Nishkriya down and probably staying down

    I just wanted to inform the community that is no longer scraping forums.

    The short summary is that the method used to retrieve the latest topics is being blocked. I think its being blocked specifically for the scraping engine only. I was able to determine that in other cases, ( for example another machine) it works as intended/expected.

    If its being blocked then obviously its a hindrance to the forums enough that they had to implement a block of this type. Scraping already is a gray area, and I do not want to test the limits of Onyx Path patience. They have been kind enough so far. Technically I can find ways to work around this, but that's not in the spirit of being a good of being a good community member. Its better to just not scrape the forums that to play games to find hacks and work-arounds.

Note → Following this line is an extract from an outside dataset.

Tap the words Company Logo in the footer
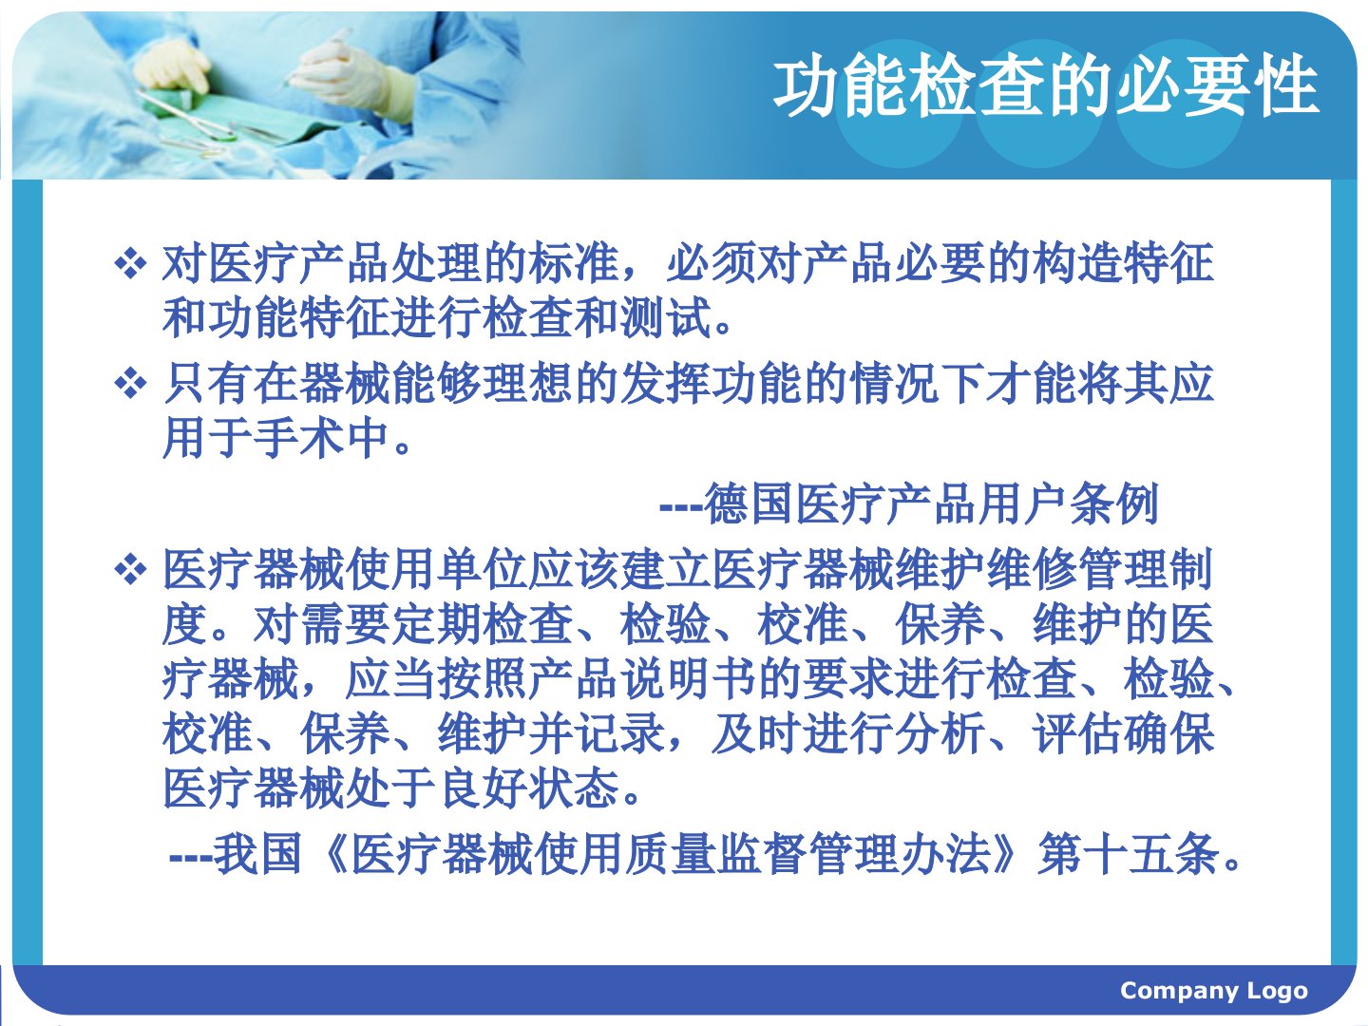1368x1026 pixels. (x=1213, y=990)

I'll leave the data up for a little while until I wind down the account and hosting environment.

    Are you sure it wasn't an extension of the general forum problems that we were all having?

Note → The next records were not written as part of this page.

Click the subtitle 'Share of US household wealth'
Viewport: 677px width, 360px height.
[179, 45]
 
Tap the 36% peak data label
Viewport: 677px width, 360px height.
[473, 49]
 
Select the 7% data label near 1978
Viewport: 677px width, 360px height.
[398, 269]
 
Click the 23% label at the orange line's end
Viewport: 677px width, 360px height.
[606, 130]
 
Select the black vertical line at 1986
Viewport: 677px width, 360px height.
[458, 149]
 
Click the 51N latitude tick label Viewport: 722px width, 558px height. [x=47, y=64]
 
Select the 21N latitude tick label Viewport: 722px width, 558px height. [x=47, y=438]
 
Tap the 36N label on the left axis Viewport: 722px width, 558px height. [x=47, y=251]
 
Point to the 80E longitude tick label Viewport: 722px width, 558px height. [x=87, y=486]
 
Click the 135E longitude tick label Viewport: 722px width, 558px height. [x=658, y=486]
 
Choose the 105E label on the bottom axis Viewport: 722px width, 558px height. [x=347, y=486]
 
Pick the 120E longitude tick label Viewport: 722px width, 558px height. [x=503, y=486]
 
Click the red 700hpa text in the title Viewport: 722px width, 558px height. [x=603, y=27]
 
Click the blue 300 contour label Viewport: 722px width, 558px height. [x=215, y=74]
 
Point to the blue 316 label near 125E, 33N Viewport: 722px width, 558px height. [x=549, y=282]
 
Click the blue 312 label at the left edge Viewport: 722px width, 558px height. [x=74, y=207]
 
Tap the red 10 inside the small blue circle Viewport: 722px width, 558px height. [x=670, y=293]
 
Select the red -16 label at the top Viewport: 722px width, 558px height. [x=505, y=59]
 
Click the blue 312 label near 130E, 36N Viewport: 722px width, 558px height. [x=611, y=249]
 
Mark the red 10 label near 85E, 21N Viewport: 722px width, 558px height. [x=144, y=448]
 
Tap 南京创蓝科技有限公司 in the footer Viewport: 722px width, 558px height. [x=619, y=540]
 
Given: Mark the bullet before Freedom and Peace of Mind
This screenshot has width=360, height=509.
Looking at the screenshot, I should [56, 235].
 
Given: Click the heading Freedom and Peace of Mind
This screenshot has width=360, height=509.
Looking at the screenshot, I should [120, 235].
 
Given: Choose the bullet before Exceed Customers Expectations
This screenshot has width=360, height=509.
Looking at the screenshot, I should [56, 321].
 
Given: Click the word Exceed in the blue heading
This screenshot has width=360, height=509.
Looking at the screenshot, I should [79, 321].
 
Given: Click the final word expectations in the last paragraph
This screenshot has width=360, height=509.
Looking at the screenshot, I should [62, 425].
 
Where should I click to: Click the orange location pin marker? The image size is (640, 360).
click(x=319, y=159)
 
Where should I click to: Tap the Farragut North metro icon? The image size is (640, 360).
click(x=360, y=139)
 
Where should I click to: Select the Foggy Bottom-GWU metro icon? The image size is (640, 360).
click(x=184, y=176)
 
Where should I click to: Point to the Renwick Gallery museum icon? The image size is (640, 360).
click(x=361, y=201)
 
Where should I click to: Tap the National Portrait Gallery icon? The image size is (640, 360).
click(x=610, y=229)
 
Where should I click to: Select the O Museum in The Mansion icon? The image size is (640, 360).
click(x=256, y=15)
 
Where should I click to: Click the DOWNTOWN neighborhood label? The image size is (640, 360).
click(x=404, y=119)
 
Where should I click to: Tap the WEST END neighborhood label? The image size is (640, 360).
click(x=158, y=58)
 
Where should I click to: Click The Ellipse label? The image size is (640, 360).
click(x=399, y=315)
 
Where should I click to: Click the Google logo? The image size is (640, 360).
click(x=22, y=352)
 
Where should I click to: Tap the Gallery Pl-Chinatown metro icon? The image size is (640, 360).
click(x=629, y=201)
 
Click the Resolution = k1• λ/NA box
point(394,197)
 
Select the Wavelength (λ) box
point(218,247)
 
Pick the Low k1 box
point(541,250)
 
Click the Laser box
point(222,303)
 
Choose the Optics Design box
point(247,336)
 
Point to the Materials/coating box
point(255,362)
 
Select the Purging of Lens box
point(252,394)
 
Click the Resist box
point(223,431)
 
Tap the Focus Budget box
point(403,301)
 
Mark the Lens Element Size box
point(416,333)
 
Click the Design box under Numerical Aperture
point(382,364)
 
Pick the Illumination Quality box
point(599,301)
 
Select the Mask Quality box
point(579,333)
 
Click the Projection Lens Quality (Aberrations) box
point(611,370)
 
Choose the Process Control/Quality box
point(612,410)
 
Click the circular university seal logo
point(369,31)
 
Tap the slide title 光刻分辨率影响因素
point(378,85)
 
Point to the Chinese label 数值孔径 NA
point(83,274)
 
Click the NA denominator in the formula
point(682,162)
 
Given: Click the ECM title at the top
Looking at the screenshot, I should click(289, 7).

      I'd message them directly to attempt to figure out if the block is intentional or accidental. I would sorely miss the utility of the site you've created!

        I’m almost certain that it’s not an intentional attempt to stop the service. The forums have been experiencing a lot of trouble lately.

          This is awful. Let's be honest, these forums are an absolute dinosaur--they don't even support HTTPS--and Nishkriya is a much better interface for extracting information from them than this one.

          I'm not the only one who thinks so.


            Fair questions. I debugged the system on both the server and locally. It worked as expected locally, but the results were different on the server. Specifically, we retrieve a list of topics to scrape using a search query to the forum. From the local environment it had all the expected topics and results and was able to parse as expected. On the server, the same query on the server had a response with 0 results/topics. I output and reviewed the html response to compare. I've accounted for anything else that could be different and do not believe that there can be anything else interfering environment wise. I could be wrong, but I think its unlikely.

            I emailed Rich to inquire, but haven't received a response.

            Something occurred approx 2 months ago. I had a work around in place regarding the dev thread at that time, to make sure it was included in the parsing. Due to the way we read the topics from the same search query above, the devs topic had not been included. I added a work around to fix that which made it appear like it was working, but in reality it was only retrieving the dev thread because of this work around, I had not picked up on the fact that it was missing other topics until a user messaged me to point out the discrepancy.

            Maybe I'll give it a shot and test it again in a few days or a week, if anything changes I'll post here.


              Originally posted by Nishkriya2 View Post
              I emailed Rich to inquire, but haven't received a response.
              The "Contact Us" button? Yes?

                I was doing some searching myself the other day. I too was getting zero results for things I knew had results. I think it's whatever's afflicting the forums currently.


                  Ian tells me that whatever in the forum code is blocking your action is deeper than we have access to. It’s not deliberate on our part.


                    I know nothing about coding, so I'm speaking from a place of ignorance, but is it possible that Ask the Devs has just grown larger than the forum software is equipped to deal with? I know Giant in the Playground's forums, which are also on a version of vBulletin, close all threads after 50 pages, and Ask the Devs is already more than 18x that length.


                      Thanks for clarifying Rich.

                      I'll check the forums status periodically and keep an eye out for changes or updates. I wont take anything down and if i can get it working again soon I will do so and post an update here.


                        I do wonder if that thread is that long, if we're simply hitting timeout conditions in the server. If it were multiple queries failing, I'd suggest dropping the rate, but given that even a single query seems bad, I wonder if we could scrape a _different_ thread as a test... say, this one, and see if it catches RichT's post, or if it's general across the whole SW stack.


                          Nishkriya appears to be working again, at least for the time being!